People are moving into DC, not out. If those who can't stomach change leave, those who welcome it will come instead.
Anonymous
+100
Anonymous
Anonymous wrote:
Anonymous wrote:if Hardy isn't good enough by the time our children reach relevant age, we'll go private.


I feel like the experience of too many people has been of broadly middle class suburban schools that have high levels of success. However, I just don't think that is necessary. Hardy has proficient-testing kids, advanced-testing kids and everyone with parents who aren't clueless does fine. People have the idea that they need to segregate their kids away from any child who is not high-performing or else they will turn out dumb.

It just isn't true. Rich kids at mixed income schools don't get dragged down.

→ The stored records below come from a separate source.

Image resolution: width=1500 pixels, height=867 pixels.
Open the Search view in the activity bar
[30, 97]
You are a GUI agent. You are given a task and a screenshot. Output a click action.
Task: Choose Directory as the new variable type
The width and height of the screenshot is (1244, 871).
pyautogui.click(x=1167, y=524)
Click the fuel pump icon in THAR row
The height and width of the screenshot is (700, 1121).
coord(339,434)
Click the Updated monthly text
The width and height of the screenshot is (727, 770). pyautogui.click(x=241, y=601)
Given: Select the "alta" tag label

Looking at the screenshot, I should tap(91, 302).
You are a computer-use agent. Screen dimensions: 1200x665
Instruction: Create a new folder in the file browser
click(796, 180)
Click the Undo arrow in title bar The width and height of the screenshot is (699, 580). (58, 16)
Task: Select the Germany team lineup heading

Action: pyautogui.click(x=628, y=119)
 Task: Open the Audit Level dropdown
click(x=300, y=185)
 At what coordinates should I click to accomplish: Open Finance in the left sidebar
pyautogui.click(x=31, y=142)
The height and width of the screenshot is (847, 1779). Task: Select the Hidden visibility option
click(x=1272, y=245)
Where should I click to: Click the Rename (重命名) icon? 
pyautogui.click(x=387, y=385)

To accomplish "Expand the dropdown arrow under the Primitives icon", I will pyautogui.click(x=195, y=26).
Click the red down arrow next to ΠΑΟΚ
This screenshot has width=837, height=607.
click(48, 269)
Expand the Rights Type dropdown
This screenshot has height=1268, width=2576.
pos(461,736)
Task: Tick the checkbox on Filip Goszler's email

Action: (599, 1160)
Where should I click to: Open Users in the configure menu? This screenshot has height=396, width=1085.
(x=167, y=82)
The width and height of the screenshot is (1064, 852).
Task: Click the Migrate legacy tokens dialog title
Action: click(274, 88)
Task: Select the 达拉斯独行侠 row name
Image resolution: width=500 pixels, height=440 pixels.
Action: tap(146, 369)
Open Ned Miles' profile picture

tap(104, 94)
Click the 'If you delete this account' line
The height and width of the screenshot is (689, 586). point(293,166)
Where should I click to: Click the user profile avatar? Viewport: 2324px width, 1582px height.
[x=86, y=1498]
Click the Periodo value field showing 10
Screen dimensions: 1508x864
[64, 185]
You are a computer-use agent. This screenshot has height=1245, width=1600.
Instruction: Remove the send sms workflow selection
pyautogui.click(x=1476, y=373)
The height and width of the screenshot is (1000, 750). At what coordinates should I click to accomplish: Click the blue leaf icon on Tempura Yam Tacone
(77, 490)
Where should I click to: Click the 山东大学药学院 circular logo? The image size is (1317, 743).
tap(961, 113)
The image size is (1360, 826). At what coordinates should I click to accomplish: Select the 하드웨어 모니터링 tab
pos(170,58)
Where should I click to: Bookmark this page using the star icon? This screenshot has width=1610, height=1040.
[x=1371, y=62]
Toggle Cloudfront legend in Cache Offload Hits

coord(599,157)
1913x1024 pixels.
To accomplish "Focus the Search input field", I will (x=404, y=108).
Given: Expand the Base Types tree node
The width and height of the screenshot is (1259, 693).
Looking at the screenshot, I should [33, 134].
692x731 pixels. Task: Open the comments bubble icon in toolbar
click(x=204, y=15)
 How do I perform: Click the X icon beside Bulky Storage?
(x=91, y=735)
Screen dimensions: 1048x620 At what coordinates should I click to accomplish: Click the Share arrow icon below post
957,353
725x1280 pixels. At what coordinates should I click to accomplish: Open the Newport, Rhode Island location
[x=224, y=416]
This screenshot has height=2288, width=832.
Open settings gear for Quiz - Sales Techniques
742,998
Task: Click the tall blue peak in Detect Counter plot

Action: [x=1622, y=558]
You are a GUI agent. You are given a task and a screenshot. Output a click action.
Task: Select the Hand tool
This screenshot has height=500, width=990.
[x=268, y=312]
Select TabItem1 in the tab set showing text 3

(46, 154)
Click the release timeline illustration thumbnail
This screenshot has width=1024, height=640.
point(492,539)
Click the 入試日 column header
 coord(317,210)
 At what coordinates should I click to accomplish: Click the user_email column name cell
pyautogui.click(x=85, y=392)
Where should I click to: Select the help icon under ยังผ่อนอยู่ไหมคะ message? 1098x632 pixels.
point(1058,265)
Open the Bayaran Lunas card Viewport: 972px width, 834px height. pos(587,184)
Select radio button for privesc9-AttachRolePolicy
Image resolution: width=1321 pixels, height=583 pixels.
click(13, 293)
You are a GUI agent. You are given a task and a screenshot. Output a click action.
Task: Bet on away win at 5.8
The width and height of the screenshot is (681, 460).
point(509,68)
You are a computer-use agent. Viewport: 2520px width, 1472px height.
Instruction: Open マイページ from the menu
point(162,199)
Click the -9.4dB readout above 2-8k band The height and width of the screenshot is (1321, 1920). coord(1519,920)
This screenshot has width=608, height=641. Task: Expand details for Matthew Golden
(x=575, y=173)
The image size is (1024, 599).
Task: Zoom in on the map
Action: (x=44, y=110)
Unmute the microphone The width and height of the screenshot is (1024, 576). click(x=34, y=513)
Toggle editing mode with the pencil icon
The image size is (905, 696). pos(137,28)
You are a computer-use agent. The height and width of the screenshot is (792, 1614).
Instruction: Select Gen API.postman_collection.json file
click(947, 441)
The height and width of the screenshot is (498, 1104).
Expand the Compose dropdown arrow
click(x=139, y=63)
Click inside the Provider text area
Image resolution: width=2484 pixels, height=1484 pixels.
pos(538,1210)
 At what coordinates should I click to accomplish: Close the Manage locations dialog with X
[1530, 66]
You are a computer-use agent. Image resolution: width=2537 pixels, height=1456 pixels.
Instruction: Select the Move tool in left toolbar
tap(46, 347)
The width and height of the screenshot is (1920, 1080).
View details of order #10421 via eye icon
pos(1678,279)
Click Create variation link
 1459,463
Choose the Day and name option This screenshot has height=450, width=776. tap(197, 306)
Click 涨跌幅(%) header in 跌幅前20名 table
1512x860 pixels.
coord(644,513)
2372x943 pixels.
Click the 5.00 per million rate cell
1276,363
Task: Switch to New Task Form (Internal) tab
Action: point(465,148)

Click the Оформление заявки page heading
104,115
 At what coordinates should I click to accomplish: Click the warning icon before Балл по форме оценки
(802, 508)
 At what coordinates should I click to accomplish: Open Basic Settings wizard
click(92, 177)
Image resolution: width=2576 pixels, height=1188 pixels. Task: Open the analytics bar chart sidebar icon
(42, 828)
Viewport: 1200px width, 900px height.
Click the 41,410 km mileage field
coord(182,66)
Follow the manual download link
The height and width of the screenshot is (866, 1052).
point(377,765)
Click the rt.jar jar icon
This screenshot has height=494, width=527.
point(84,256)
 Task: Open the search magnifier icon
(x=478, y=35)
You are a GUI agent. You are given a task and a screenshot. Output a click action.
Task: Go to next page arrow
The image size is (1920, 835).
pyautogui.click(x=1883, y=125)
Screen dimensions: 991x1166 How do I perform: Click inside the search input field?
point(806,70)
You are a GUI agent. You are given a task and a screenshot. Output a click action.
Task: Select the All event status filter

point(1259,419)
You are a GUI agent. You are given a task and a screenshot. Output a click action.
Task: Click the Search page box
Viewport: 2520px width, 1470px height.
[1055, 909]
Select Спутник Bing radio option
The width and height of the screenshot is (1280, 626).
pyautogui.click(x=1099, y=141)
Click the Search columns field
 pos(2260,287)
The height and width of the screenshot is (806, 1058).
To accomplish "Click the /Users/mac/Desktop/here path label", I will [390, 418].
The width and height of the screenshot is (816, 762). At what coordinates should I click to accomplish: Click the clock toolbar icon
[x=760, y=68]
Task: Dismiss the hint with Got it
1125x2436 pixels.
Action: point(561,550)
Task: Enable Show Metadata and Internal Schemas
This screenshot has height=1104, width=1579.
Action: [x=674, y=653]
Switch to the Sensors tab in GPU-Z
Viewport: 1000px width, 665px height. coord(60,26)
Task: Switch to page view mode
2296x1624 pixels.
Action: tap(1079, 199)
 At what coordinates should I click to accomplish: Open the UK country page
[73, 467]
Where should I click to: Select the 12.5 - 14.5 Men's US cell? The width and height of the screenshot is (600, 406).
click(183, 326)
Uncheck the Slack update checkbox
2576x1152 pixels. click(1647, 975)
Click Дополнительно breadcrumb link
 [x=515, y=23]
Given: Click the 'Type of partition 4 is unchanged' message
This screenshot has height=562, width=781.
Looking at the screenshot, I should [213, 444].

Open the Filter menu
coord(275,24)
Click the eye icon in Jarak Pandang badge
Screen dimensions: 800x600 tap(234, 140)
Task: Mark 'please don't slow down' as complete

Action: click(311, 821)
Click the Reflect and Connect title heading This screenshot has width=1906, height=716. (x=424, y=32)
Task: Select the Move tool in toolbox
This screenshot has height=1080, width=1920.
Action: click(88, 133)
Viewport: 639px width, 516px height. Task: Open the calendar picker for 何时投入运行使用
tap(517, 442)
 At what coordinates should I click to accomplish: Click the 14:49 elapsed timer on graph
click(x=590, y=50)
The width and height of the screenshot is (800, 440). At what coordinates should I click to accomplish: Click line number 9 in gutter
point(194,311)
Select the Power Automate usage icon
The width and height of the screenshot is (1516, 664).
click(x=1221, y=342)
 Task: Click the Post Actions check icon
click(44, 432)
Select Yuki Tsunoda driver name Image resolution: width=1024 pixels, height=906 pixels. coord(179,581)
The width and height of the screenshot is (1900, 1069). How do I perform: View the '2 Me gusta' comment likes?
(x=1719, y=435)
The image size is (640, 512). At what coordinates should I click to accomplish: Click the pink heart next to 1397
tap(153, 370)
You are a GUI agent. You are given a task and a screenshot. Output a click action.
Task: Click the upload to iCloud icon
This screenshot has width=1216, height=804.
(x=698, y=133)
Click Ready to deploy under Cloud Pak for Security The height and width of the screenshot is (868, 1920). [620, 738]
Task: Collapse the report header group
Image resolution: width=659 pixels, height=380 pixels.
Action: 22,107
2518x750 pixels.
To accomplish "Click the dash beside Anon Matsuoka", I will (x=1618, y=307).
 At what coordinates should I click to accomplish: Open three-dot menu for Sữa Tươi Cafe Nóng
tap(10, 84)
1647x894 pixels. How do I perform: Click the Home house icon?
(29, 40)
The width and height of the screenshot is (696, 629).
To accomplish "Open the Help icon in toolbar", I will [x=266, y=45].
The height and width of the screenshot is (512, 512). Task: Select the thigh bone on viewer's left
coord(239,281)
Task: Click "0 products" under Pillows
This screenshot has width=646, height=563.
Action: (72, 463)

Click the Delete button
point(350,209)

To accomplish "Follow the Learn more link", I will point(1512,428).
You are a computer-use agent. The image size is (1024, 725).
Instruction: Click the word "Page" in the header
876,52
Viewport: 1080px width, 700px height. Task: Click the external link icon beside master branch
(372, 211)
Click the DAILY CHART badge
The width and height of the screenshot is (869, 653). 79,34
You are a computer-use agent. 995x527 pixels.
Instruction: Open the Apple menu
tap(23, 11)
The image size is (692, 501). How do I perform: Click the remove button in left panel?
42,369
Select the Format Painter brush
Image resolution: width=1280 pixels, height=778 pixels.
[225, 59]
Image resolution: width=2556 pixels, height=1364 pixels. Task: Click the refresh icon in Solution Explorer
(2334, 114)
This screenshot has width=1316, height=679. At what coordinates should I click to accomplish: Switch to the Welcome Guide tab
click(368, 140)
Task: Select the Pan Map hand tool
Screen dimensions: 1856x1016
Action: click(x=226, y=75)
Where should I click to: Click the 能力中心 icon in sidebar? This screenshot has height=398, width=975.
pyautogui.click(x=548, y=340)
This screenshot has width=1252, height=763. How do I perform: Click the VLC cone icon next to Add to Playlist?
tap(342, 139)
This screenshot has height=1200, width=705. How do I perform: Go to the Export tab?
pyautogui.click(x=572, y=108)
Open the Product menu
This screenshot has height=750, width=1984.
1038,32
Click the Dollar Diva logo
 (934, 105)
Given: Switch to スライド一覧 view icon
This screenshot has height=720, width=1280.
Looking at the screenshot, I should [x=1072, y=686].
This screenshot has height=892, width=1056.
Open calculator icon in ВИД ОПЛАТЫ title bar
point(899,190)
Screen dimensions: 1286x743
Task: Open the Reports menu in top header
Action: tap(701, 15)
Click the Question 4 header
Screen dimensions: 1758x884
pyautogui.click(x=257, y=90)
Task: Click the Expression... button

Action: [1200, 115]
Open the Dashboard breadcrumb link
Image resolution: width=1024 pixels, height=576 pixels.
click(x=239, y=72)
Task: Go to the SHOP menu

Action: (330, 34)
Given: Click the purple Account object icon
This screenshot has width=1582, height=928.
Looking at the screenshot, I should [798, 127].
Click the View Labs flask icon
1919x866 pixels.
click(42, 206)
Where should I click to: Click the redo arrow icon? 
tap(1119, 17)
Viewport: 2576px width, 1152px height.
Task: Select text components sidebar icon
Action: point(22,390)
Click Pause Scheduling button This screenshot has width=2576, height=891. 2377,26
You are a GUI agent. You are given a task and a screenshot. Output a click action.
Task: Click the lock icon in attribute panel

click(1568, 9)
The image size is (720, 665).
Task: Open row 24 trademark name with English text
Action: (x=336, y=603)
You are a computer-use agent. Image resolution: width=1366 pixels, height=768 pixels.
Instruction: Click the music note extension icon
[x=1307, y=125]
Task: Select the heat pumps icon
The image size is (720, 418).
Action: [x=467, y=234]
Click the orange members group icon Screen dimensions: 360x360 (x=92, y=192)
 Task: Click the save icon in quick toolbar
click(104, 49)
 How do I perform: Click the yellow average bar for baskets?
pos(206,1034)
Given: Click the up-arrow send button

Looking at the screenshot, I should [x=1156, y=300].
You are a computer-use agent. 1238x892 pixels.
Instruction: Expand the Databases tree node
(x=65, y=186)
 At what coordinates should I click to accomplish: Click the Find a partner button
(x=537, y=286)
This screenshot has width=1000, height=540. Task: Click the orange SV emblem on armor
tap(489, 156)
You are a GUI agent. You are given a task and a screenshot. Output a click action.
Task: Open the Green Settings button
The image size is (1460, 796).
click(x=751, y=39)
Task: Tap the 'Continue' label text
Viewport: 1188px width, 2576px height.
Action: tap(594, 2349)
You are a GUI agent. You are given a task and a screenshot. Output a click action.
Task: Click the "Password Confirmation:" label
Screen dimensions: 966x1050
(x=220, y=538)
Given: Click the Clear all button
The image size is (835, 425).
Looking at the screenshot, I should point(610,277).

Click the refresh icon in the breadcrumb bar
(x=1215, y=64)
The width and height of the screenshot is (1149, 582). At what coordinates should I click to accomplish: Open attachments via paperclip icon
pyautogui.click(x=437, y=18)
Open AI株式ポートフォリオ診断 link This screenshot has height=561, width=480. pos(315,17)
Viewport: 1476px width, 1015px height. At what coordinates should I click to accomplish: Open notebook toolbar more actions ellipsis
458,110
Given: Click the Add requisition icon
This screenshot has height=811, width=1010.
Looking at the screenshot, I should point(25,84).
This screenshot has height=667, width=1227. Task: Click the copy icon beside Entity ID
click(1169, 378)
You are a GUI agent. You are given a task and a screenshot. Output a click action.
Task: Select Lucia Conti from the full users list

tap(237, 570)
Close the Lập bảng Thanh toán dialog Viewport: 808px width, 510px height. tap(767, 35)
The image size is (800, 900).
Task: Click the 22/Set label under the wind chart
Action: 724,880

What is true is that the numbers make all the difference. There is a tipping point where the school cannot see to the needs of a wide range of students unless it is a huge school. 80% poor families and 20% middle/upper income families in a DCPS neighborhood middle school will not work very well for anyone in it. The motivated and/or middle class families need to outnumber the lower income families by quite a bit to make it viable. Mind you, I am specifically talking about DCPS with all of its budgetary and workforce constraints
Anonymous
Adding on that my discomfort with a low performing school is that it is . . . wait for it . . . low performing. It is not code for people of color. I am IB for Deal in an area that I think is unlikely to be redistricted, but I am still considering Latin and plan to tour this year (my oldest is in 3rd) and I think it's diversity is a positive and I like a lot of other attributes, including that it is high performing. DCPS is going to have to do something to make people WANT to send their kids there. And I am a PP that said (and mean) that I will move before I send my kids to a low performing school. Absent the zombie apocalypse, the city cannot make me and I am not alone.
Anonymous
Anonymous wrote:
Anonymous wrote:14:47 is dead on. School boundaries are not simply a race divide. In my experience as an E of the Park parent with kids both at a WoftheP DCPS and also a charter---middle and upper middle class AA parents are very resistant to sending their kids to poorly performing DCPS schools because of the fear of negative peer influences.


Yes, for our AA HIH the fear is negative peer influences.


Same fear for whites.
Anonymous
Anonymous wrote:Adding on that my discomfort with a low performing school is that it is . . . wait for it . . . low performing. It is not code for people of color. I am IB for Deal in an area that I think is unlikely to be redistricted, but I am still considering Latin and plan to tour this year (my oldest is in 3rd) and I think it's diversity is a positive and I like a lot of other attributes, including that it is high performing. DCPS is going to have to do something to make people WANT to send their kids there. And I am a PP that said (and mean) that I will move before I send my kids to a low performing school. Absent the zombie apocalypse, the city cannot make me and I am not alone.


+1
Anonymous
Is it possible that current WofTP families that are east of Connecticur Ave, could get zoned into EofTP elementary schools?